▶ **TASK DIRECTIONS**: Copy the entries below, substituting "desktop automation agent" for every occurrence of "computer-use agent" and leaving everything else unchanged.

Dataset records
=-=-=-=-=

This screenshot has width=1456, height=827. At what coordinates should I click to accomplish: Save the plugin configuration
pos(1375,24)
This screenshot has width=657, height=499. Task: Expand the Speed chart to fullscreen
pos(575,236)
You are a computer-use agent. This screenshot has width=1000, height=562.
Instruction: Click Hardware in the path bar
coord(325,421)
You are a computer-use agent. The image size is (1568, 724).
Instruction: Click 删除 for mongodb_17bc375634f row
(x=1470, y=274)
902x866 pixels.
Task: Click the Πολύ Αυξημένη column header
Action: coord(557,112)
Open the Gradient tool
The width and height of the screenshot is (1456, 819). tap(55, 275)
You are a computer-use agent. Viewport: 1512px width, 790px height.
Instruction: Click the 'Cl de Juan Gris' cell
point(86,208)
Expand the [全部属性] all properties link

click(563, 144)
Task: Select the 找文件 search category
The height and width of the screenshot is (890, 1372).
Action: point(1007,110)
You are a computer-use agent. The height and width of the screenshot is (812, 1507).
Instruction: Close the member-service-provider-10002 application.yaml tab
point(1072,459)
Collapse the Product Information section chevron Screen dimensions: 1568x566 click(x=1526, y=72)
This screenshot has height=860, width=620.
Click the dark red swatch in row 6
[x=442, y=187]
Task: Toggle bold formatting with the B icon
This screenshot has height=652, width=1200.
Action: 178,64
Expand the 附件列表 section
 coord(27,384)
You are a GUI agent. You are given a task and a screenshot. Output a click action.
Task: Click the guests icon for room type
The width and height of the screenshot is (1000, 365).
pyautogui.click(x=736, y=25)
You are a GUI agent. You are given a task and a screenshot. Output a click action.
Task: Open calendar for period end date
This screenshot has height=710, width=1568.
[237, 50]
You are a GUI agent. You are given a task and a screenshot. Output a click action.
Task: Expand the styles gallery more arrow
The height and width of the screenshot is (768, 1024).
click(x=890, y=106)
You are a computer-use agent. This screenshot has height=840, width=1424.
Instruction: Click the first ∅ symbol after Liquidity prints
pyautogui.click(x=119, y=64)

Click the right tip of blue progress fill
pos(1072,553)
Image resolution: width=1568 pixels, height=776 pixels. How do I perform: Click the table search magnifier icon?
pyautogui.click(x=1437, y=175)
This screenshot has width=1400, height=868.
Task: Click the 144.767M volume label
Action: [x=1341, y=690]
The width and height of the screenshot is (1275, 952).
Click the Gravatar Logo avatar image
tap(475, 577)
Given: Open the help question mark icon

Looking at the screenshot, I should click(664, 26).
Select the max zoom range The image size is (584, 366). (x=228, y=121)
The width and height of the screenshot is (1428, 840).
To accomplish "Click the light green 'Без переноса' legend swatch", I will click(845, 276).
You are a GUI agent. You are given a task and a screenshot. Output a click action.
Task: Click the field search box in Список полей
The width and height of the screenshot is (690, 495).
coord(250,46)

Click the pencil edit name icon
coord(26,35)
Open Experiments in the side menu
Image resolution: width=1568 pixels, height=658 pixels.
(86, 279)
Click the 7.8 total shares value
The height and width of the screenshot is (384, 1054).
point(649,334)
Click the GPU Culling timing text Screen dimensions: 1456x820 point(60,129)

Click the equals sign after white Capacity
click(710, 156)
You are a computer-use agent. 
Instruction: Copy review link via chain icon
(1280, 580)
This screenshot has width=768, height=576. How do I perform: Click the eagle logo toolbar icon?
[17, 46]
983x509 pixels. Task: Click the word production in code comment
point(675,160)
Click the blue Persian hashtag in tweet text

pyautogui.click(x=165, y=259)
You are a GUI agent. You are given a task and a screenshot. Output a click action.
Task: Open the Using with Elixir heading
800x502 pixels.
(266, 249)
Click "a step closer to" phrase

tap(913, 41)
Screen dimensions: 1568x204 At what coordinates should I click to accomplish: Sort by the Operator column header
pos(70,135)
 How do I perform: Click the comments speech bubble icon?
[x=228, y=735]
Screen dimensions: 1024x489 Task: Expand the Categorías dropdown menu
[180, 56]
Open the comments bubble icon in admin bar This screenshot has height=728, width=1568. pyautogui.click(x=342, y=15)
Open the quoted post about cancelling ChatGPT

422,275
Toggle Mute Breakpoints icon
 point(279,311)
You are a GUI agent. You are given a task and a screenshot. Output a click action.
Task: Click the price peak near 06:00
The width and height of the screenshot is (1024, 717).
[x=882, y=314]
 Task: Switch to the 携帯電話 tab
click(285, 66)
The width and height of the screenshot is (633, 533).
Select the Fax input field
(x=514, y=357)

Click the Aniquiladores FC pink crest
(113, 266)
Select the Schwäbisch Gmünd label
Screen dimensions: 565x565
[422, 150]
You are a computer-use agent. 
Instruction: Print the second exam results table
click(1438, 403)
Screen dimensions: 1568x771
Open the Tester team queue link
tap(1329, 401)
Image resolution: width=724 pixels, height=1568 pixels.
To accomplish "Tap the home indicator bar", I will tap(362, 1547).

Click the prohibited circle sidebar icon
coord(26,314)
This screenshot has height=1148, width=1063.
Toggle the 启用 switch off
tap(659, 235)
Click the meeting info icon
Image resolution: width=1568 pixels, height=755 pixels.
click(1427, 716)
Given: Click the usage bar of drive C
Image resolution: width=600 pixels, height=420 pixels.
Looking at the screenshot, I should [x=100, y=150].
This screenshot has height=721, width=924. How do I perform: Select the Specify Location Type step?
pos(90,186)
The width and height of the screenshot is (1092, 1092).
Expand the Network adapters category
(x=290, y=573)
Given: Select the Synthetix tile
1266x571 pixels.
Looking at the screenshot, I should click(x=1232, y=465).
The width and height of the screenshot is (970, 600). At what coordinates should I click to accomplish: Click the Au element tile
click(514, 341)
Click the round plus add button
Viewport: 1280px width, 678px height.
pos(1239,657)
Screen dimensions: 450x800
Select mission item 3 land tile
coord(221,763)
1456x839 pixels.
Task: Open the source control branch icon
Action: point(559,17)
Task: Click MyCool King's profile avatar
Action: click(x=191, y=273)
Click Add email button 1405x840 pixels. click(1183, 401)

=-=-=-=-=

▶ **CORRECT RESPONSE**:
This screenshot has width=1456, height=827. At what coordinates should I click to accomplish: Save the plugin configuration
pos(1375,24)
This screenshot has width=657, height=499. Task: Expand the Speed chart to fullscreen
pos(575,236)
You are a desktop automation agent. This screenshot has width=1000, height=562.
Instruction: Click Hardware in the path bar
coord(325,421)
You are a desktop automation agent. The image size is (1568, 724).
Instruction: Click 删除 for mongodb_17bc375634f row
(x=1470, y=274)
902x866 pixels.
Task: Click the Πολύ Αυξημένη column header
Action: coord(557,112)
Open the Gradient tool
The width and height of the screenshot is (1456, 819). tap(55, 275)
You are a desktop automation agent. Viewport: 1512px width, 790px height.
Instruction: Click the 'Cl de Juan Gris' cell
point(86,208)
Expand the [全部属性] all properties link

click(563, 144)
Task: Select the 找文件 search category
The height and width of the screenshot is (890, 1372).
Action: point(1007,110)
You are a desktop automation agent. The height and width of the screenshot is (812, 1507).
Instruction: Close the member-service-provider-10002 application.yaml tab
point(1072,459)
Collapse the Product Information section chevron Screen dimensions: 1568x566 click(x=1526, y=72)
This screenshot has height=860, width=620.
Click the dark red swatch in row 6
[x=442, y=187]
Task: Toggle bold formatting with the B icon
This screenshot has height=652, width=1200.
Action: 178,64
Expand the 附件列表 section
 coord(27,384)
You are a GUI agent. You are given a task and a screenshot. Output a click action.
Task: Click the guests icon for room type
The width and height of the screenshot is (1000, 365).
pyautogui.click(x=736, y=25)
You are a GUI agent. You are given a task and a screenshot. Output a click action.
Task: Open calendar for period end date
This screenshot has height=710, width=1568.
[237, 50]
You are a GUI agent. You are given a task and a screenshot. Output a click action.
Task: Expand the styles gallery more arrow
The height and width of the screenshot is (768, 1024).
click(x=890, y=106)
You are a desktop automation agent. This screenshot has height=840, width=1424.
Instruction: Click the first ∅ symbol after Liquidity prints
pyautogui.click(x=119, y=64)

Click the right tip of blue progress fill
pos(1072,553)
Image resolution: width=1568 pixels, height=776 pixels. How do I perform: Click the table search magnifier icon?
pyautogui.click(x=1437, y=175)
This screenshot has width=1400, height=868.
Task: Click the 144.767M volume label
Action: [x=1341, y=690]
The width and height of the screenshot is (1275, 952).
Click the Gravatar Logo avatar image
tap(475, 577)
Given: Open the help question mark icon

Looking at the screenshot, I should click(664, 26).
Select the max zoom range The image size is (584, 366). (x=228, y=121)
The width and height of the screenshot is (1428, 840).
To accomplish "Click the light green 'Без переноса' legend swatch", I will click(845, 276).
You are a GUI agent. You are given a task and a screenshot. Output a click action.
Task: Click the field search box in Список полей
The width and height of the screenshot is (690, 495).
coord(250,46)

Click the pencil edit name icon
coord(26,35)
Open Experiments in the side menu
Image resolution: width=1568 pixels, height=658 pixels.
(86, 279)
Click the 7.8 total shares value
The height and width of the screenshot is (384, 1054).
point(649,334)
Click the GPU Culling timing text Screen dimensions: 1456x820 point(60,129)

Click the equals sign after white Capacity
click(710, 156)
You are a desktop automation agent. 
Instruction: Copy review link via chain icon
(1280, 580)
This screenshot has width=768, height=576. How do I perform: Click the eagle logo toolbar icon?
[17, 46]
983x509 pixels. Task: Click the word production in code comment
point(675,160)
Click the blue Persian hashtag in tweet text

pyautogui.click(x=165, y=259)
You are a GUI agent. You are given a task and a screenshot. Output a click action.
Task: Open the Using with Elixir heading
800x502 pixels.
(266, 249)
Click "a step closer to" phrase

tap(913, 41)
Screen dimensions: 1568x204 At what coordinates should I click to accomplish: Sort by the Operator column header
pos(70,135)
 How do I perform: Click the comments speech bubble icon?
[x=228, y=735]
Screen dimensions: 1024x489 Task: Expand the Categorías dropdown menu
[180, 56]
Open the comments bubble icon in admin bar This screenshot has height=728, width=1568. pyautogui.click(x=342, y=15)
Open the quoted post about cancelling ChatGPT

422,275
Toggle Mute Breakpoints icon
 point(279,311)
You are a GUI agent. You are given a task and a screenshot. Output a click action.
Task: Click the price peak near 06:00
The width and height of the screenshot is (1024, 717).
[x=882, y=314]
 Task: Switch to the 携帯電話 tab
click(285, 66)
The width and height of the screenshot is (633, 533).
Select the Fax input field
(x=514, y=357)

Click the Aniquiladores FC pink crest
(113, 266)
Select the Schwäbisch Gmünd label
Screen dimensions: 565x565
[422, 150]
You are a desktop automation agent. 
Instruction: Print the second exam results table
click(1438, 403)
Screen dimensions: 1568x771
Open the Tester team queue link
tap(1329, 401)
Image resolution: width=724 pixels, height=1568 pixels.
To accomplish "Tap the home indicator bar", I will tap(362, 1547).

Click the prohibited circle sidebar icon
coord(26,314)
This screenshot has height=1148, width=1063.
Toggle the 启用 switch off
tap(659, 235)
Click the meeting info icon
Image resolution: width=1568 pixels, height=755 pixels.
click(1427, 716)
Given: Click the usage bar of drive C
Image resolution: width=600 pixels, height=420 pixels.
Looking at the screenshot, I should [x=100, y=150].
This screenshot has height=721, width=924. How do I perform: Select the Specify Location Type step?
pos(90,186)
The width and height of the screenshot is (1092, 1092).
Expand the Network adapters category
(x=290, y=573)
Given: Select the Synthetix tile
1266x571 pixels.
Looking at the screenshot, I should click(x=1232, y=465).
The width and height of the screenshot is (970, 600). At what coordinates should I click to accomplish: Click the Au element tile
click(514, 341)
Click the round plus add button
Viewport: 1280px width, 678px height.
pos(1239,657)
Screen dimensions: 450x800
Select mission item 3 land tile
coord(221,763)
1456x839 pixels.
Task: Open the source control branch icon
Action: point(559,17)
Task: Click MyCool King's profile avatar
Action: click(x=191, y=273)
Click Add email button 1405x840 pixels. click(1183, 401)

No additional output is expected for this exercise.